Lignes étriquées, phares biseautés, feux aux formes tarabiscotées, excroissances inattendues. Poussés par l'insatiable désir de se démarquer, plusieurs designers japonais ont redoublé d'originalité au cours des dernières années. Avec un résultat qui laisse pour le moins songeur.

« Dans les années 90, on demandait aux designers de faire de belles voitures. On la dessinait et l'on y fixait un badge. C'était plus intuitif. Aujourd'hui, on est dans l'ère du marketing de marque ; chaque compagnie doit se positionner pour être différente, reconnaissable, unique. »

Les goûts chinois pèsent lourd

Pascal Boissé, chargé de cours en design d'équipement de transport de l'École de design de l'UQAM, explique ainsi les errances du design automobile japonais.

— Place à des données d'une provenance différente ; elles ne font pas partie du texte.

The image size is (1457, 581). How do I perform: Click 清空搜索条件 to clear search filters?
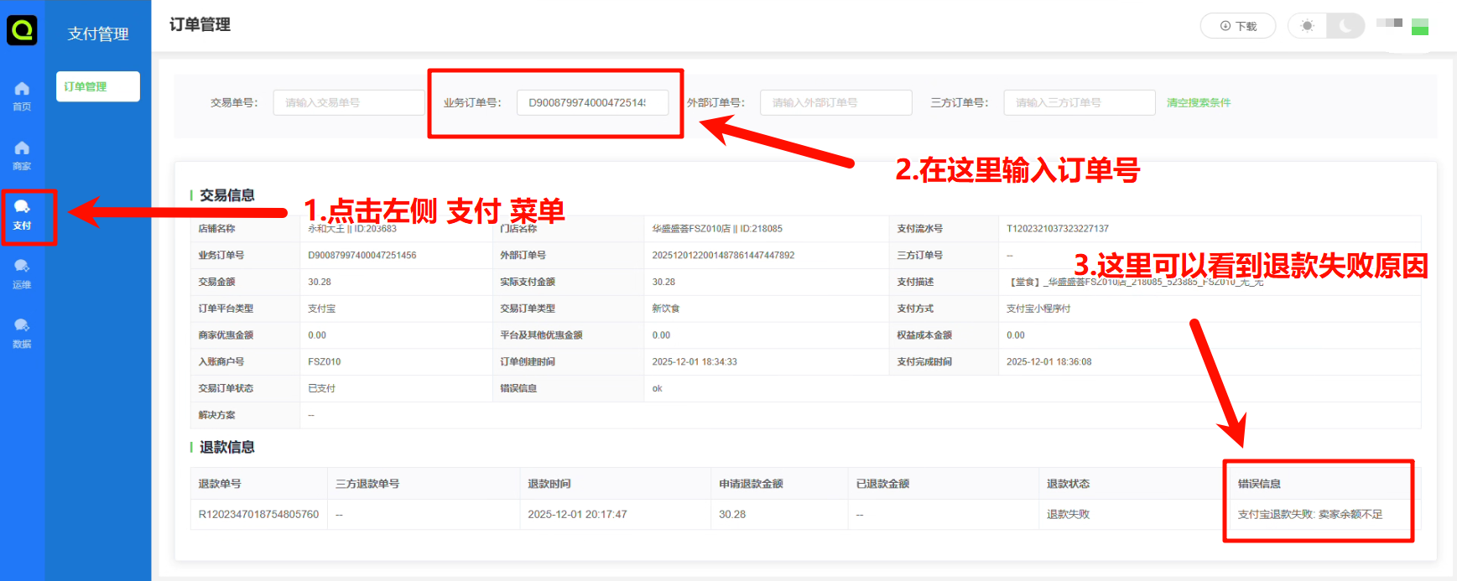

Phénomène qui est peut-être accentué par un décalage culturel, plus manifeste chez certains constructeurs.

C'est lui qui, notamment, fut responsable des lignes harmonieuses de la Magnum MK5. « Ils ont tendance à complexifier des lignes ou créer des formes un peu gratuites qui agacent l'oeil. Les lignes manquent de tension, elles font des zigzags, ça manque de rigueur.

« On perçoit les référents de design asiatique d'abord dans l'environnement où ils vivent, a poursuivi M. Bourgeois. Tout est surchargé là-bas, la modération, ils connaissent moins ça. C'est à l'opposé du design allemand, où chaque forme a une fonction. Les Japonais ont plutôt un petit côté fantaisiste, avec une surabondance de détails qui peuvent paraître caricaturaux. »

Le Montréalais Paul Deutschman, designer de confiance du préparateur de voitures sport américain Callaway, compare quant à lui la tendance actuelle du design automobile japonais à la folie qui s'est emparée des Américains à la fin des années 50. « C'est à cette époque que l'on a vu apparaître les ailes arrière démesurées des Cadillac Eldorado et autres Chevrolet Impala, a-t-il rappelé. Heureusement, cette phase n'a pas duré longtemps et on est rapidement passé à autre chose. Mais quand on adopte une tendance très exagérée, le danger est de voir ce design se démoder très rapidement. »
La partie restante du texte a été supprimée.